Le travail consiste d’abord à faire choisir annuellement par les élus, à partir de leur propre connaissance des quartiers et des demandes qui remontent du terrain, formulées par la population, entre 20 et 30 lieux, relativement petits par leurs dimensions mais importants du point de vue de la vie quotidienne des riverains. Ces lieux sont ensuite analysés dans leurs logiques de fonctionnement, leurs typologies. Les enjeux y sont évalués et, après débat, un programme est constitué par le Service urbanistique, puis confié à un jeune concepteur afin qu’il élabore un projet. Ce dernier est soumis à la maîtrise d’ouvrage, aux services gestionnaires, aux élus et aux habitants. Il évolue, s’affine, se précise. Il passe ensuite sous la responsabilité du Bureau d’Etudes Espaces Publics de la Ville, qui en analyse les données techniques et financières, et constitue les dossiers de consultations. C’est le même service qui assure le suivi des travaux, assisté par le jeune concepteur de l’atelier. Ce dernier, que j’anime, a pour fonction de rassembler dans un même lieu, selon un processus commun et, le cas échéant, un travail collectif, tous les jeunes intervenants sur les actions de proximité. La rigueur de l’organisation, l’efficacité de chacun à son niveau de responsabilité, expliquent sans doute les délais extrêmement courts dans lesquels les opérations sont menées à leur terme (huit à douze mois entre la prise de décision et la fin des travaux). Aujourd’hui, vingt à trente sites par an ont été traités avec un niveau de qualité fort enviable, malgré des budgets restreints.
Les Comités techniques – Les Comités de pilotage politique
Saint-Étienne, une organisation rigoureuse

Le Service Urbanisme a réorienté ses compétences vers la conduite de projet, c’est-à-dire vers la fonction de maîtrise d’ouvrage afin d’assurer la réalisation des opérations retenues comme prioritaires.

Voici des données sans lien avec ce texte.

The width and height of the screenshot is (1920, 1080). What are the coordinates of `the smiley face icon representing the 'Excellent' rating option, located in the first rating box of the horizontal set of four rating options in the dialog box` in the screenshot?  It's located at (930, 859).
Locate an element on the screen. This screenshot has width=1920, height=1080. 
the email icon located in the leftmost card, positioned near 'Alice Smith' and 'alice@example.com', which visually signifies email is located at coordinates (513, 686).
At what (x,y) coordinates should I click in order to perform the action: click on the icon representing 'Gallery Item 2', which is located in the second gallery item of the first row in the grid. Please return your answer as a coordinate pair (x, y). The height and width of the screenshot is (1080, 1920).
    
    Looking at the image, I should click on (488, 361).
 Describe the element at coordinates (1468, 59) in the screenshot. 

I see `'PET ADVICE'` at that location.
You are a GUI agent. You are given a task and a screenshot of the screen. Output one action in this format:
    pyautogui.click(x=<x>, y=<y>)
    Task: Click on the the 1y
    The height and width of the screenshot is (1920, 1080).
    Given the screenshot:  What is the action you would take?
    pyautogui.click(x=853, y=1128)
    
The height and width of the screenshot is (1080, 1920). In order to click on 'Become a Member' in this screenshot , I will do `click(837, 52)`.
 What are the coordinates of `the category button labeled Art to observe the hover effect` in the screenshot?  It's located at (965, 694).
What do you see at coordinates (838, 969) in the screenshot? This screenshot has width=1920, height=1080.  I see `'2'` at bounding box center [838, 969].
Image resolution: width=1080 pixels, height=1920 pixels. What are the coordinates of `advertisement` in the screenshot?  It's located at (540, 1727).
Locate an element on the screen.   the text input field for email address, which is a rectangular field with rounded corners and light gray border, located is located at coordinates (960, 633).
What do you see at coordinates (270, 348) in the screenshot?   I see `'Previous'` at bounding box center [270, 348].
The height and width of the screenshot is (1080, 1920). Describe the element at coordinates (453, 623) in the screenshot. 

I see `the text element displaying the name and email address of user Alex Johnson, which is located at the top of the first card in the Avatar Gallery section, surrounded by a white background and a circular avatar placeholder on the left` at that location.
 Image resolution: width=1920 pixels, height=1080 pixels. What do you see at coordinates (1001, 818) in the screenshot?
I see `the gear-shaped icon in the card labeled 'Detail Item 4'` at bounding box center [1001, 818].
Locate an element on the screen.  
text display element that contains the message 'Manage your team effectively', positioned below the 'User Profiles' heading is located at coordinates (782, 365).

Chaque opération est prise en main par un chef de projet unique qui assume la coordination et la réalisation du programme, aidé par le Bureau d’Etudes Urbaines et Programmation. Il assure parallèlement le suivi administratif et financier, de même que l’animation des débats et la conduite de la concertation (avec les élus ou les habitants).
Aménager l’espace urbain nécessite de résoudre les contradictions qui lui sont propres, d’arbitrer entre les diverses logiques qui s’y affrontent. D’autre part, il faut se donner les moyens d’agir rapidement dans un souci de cohérence. C’est dans ces perspectives qu’ont été mis en place des processus décisionnels et de suivi, au niveau politique et technique : le Groupe de Travail Technique et le Comité de Pilotage Politique.
Le Groupe de Travail Technique : il est présidé par le Directeur du Service Urbanisme ou son adjoint, et rassemble le conseiller technique de la ville (moi-même), le Directeur du Service Espaces Publics et les responsables des travaux, des études ou des Services gestionnaires. Il se réunit tous les 15 jours et il examine les opérations présentées par les chefs de projets et les maîtres d’¦uvre à chaque étape majeure du processus d’étude, ceci sur le plan technique, esthétique, stratégique comme de la qualité des usages. C’est lui qui prépare le travail du Groupe de Pilotage Politique, qui est lui-même le lieu de décision.
Le Comité de Pilotage Politique : il est présidé par Claude Marder, Adjoint à l’Urbanisme, qui représente le Maire, Michel Thiollière. Il est formé des élus dont la délégation est liée au fonctionnement ou à l’aménagement de l’espace urbain (stationnement, circulation, commerce, patrimoine…). Sont également présents les responsables des services techniques, de même que chaque chef de projet, lui-même accompagné du maître d’¦uvre. Ces derniers présentent les études à différentes phases du projet (Programme, APS,APD…), préparent les questions qui devront faire l’objet d’un débat puis être arbitrées. Ce dispositif permet une grande efficacité et favorise par ailleurs la cohérence puisque chaque projet, quelle que soit sa dimension ou sa localisation, est soumis au Comité de Pilotage.